Entries on locating words and elements:
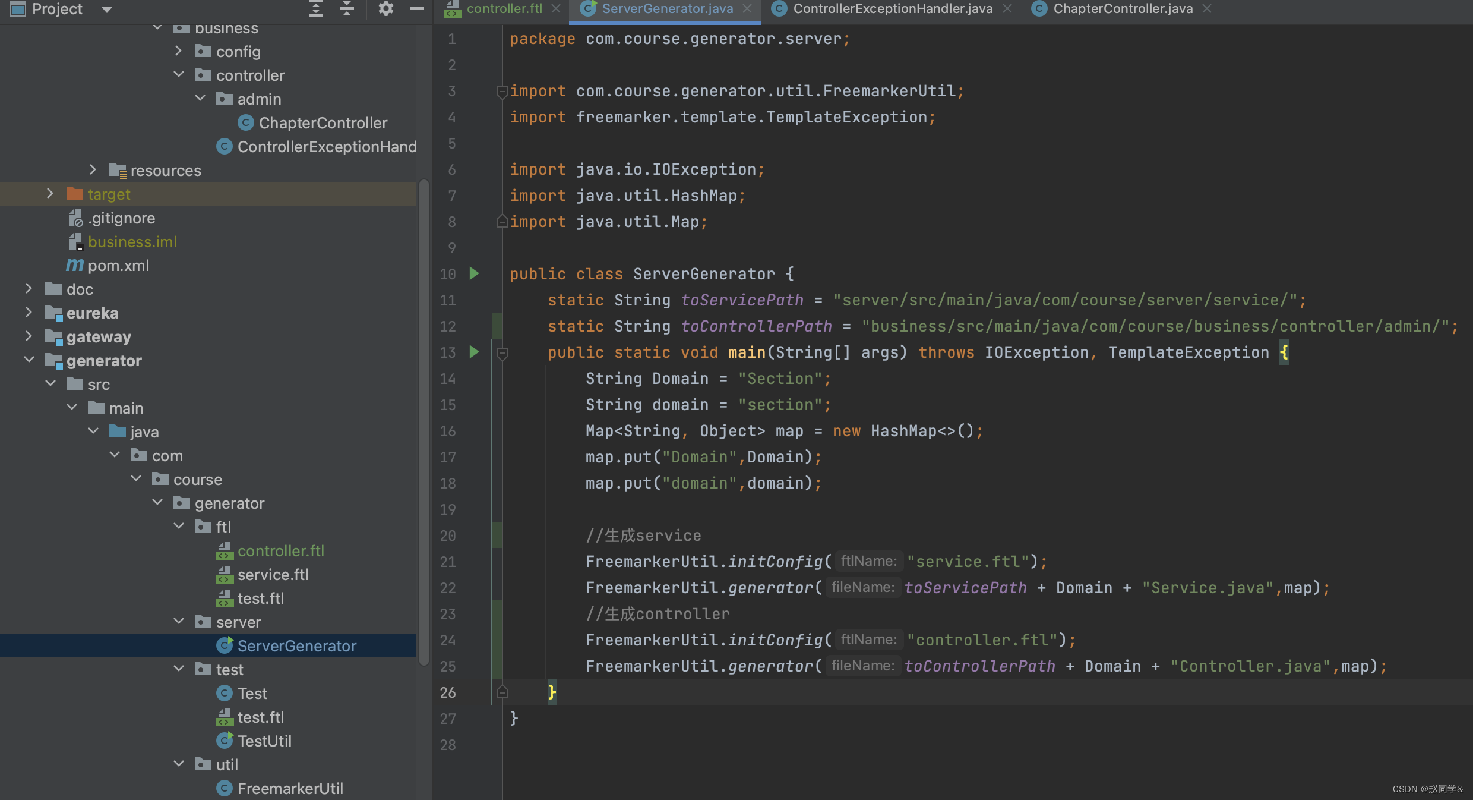Click the run gutter icon beside main method
Screen dimensions: 1473x800
474,352
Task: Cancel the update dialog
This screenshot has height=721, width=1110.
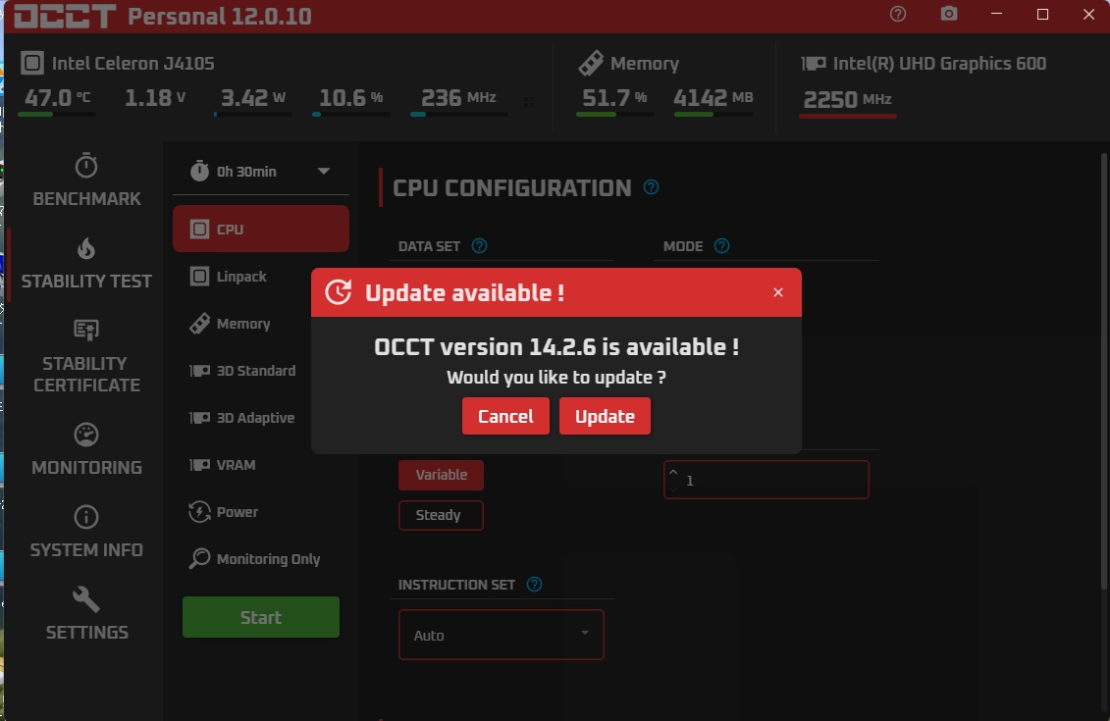Action: pyautogui.click(x=505, y=415)
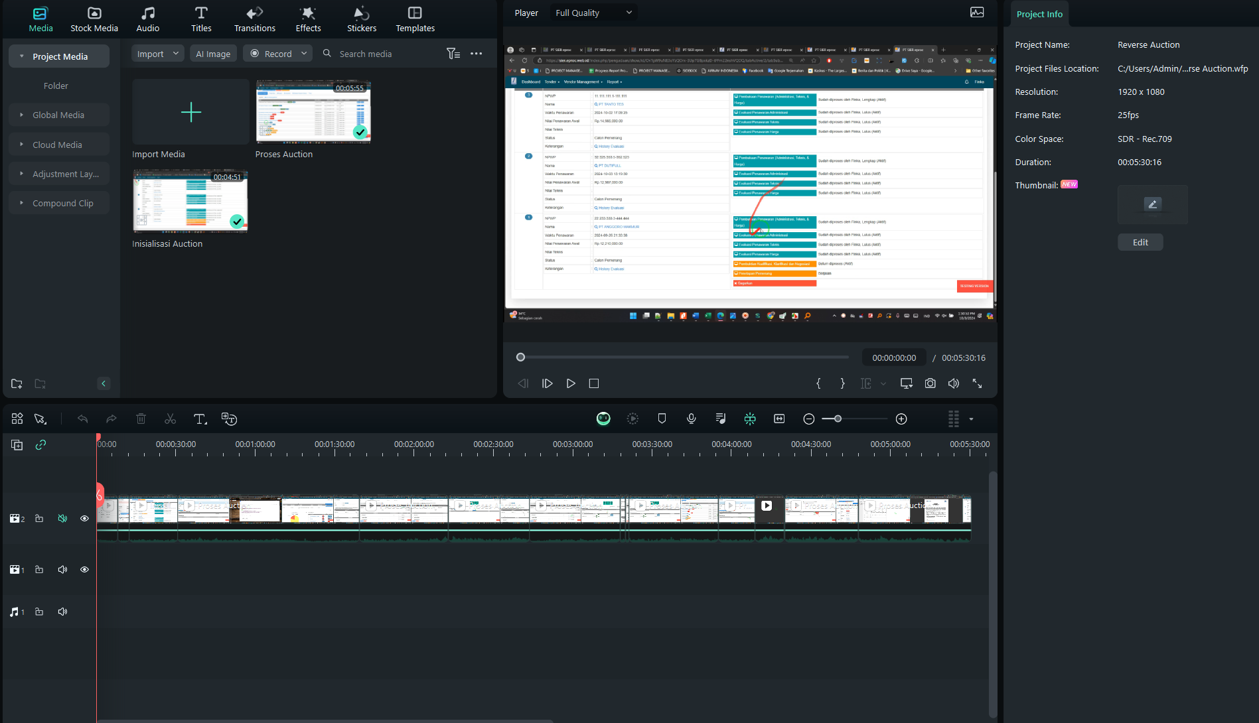Mute the audio track 1 speaker
Image resolution: width=1259 pixels, height=723 pixels.
pyautogui.click(x=62, y=612)
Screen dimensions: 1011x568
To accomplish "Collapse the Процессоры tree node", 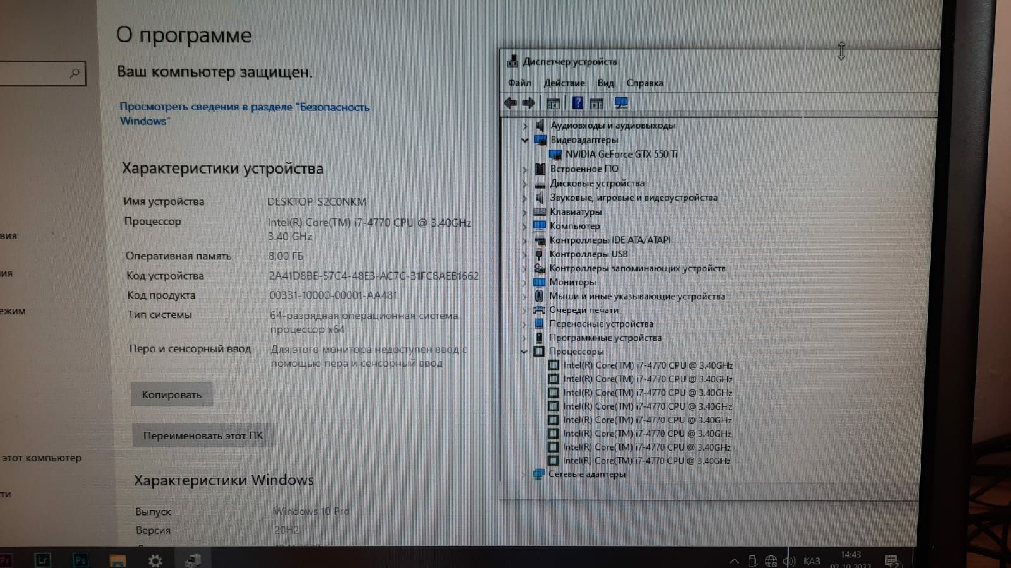I will [x=524, y=352].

[Required task] Display every line of the records that contains the string "width", copied in full. Case counts.

[Result of this task]
This screenshot has height=721, width=1110.
Image resolution: width=1259 pixels, height=723 pixels.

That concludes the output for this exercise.